Explain the difference between internal and external memory fragmentation.
Internal fragmentation is memory that is allocated to a process but not used. External fragmentation is memory that is free (not allocated to any process) which cannot be allocated to a process because its contiguous pieces are to small to be usable by any process.
Given memory partitions of 100K, 500K, 200K, 300K, and 600K (in order), how would each of the First-fit, Bset-fit, and Worst-fit algorithms place processes of size 212K, 417K, 112K, and 426K (in order)? Which algorithm makes the most efficient use of memory?
| Request | First-Fit | Best-Fit | Worst-Fit |
| 100,500,200,300,600 | 100,500,200,300,600 | 100,500,200,300,600 | |
| 212 | 100,288,200,300,600 | 100,500,200,88,600 | 100,500,200,300,388 |
| 417 | 100,288,200,300,183 | 100,83,200,88,600 | 100,83,200,300,388 |
| 112 | 100,176,200,300,183 | 100,83,88,88,600 | 100,83,200,300,276 |
| 426 | wait | 100,83,88,88,174 | wait |
Best-Fit is more efficient for this example in the sense that in this case Best-Fit is able to satisfy all requests without waiting while the other algorithms cannot.

######

* _THINGS TO DO_
1. Return everything in the memory fragmentation text from "Explain the difference" down to "by any process.".
2. In the records, switch "Expand" to "Collapse" in everything from the line containing "Given: Click horizontal scrollbar right arrow" down to the end of the records, and leave all else unchanged. Give back only those lines.
The records that come next are unrelated to the memory fragmentation text.

* _RECORD EXTRACTS_
######

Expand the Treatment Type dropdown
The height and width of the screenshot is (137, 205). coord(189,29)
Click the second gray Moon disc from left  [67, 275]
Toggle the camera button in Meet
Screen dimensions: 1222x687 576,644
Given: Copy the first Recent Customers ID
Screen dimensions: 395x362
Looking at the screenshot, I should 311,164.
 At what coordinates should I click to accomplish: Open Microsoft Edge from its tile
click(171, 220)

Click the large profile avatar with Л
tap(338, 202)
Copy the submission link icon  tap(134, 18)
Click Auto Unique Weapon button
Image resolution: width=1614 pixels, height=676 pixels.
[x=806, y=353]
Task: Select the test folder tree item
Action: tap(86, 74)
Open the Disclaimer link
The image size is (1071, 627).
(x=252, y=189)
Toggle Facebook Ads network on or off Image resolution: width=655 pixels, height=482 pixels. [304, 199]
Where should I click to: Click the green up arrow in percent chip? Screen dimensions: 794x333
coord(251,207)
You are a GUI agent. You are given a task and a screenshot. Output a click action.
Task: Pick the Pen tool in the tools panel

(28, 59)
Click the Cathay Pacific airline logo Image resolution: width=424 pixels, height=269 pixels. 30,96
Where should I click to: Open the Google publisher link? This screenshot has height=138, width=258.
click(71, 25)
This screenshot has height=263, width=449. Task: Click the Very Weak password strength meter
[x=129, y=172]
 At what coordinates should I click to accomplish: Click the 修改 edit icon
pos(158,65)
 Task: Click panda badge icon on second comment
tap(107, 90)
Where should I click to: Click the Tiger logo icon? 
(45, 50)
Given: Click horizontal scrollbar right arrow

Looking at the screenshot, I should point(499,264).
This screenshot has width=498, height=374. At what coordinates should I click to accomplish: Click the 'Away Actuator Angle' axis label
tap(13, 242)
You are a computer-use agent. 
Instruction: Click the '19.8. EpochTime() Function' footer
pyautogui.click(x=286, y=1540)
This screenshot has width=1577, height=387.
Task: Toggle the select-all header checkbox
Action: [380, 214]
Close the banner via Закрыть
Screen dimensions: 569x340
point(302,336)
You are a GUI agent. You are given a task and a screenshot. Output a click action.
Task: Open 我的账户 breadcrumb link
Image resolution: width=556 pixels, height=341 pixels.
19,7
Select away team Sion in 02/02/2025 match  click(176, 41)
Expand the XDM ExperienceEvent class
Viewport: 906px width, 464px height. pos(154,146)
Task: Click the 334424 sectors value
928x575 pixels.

######

* _THE RESPONSES_
1.
Explain the difference between internal and external memory fragmentation.
Internal fragmentation is memory that is allocated to a process but not used. External fragmentation is memory that is free (not allocated to any process) which cannot be allocated to a process because its contiguous pieces are to small to be usable by any process.

2.
Given: Click horizontal scrollbar right arrow

Looking at the screenshot, I should point(499,264).
This screenshot has width=498, height=374. At what coordinates should I click to accomplish: Click the 'Away Actuator Angle' axis label
tap(13, 242)
You are a computer-use agent. 
Instruction: Click the '19.8. EpochTime() Function' footer
pyautogui.click(x=286, y=1540)
This screenshot has width=1577, height=387.
Task: Toggle the select-all header checkbox
Action: [380, 214]
Close the banner via Закрыть
Screen dimensions: 569x340
point(302,336)
You are a GUI agent. You are given a task and a screenshot. Output a click action.
Task: Open 我的账户 breadcrumb link
Image resolution: width=556 pixels, height=341 pixels.
19,7
Select away team Sion in 02/02/2025 match  click(176, 41)
Collapse the XDM ExperienceEvent class
Viewport: 906px width, 464px height. pos(154,146)
Task: Click the 334424 sectors value
928x575 pixels.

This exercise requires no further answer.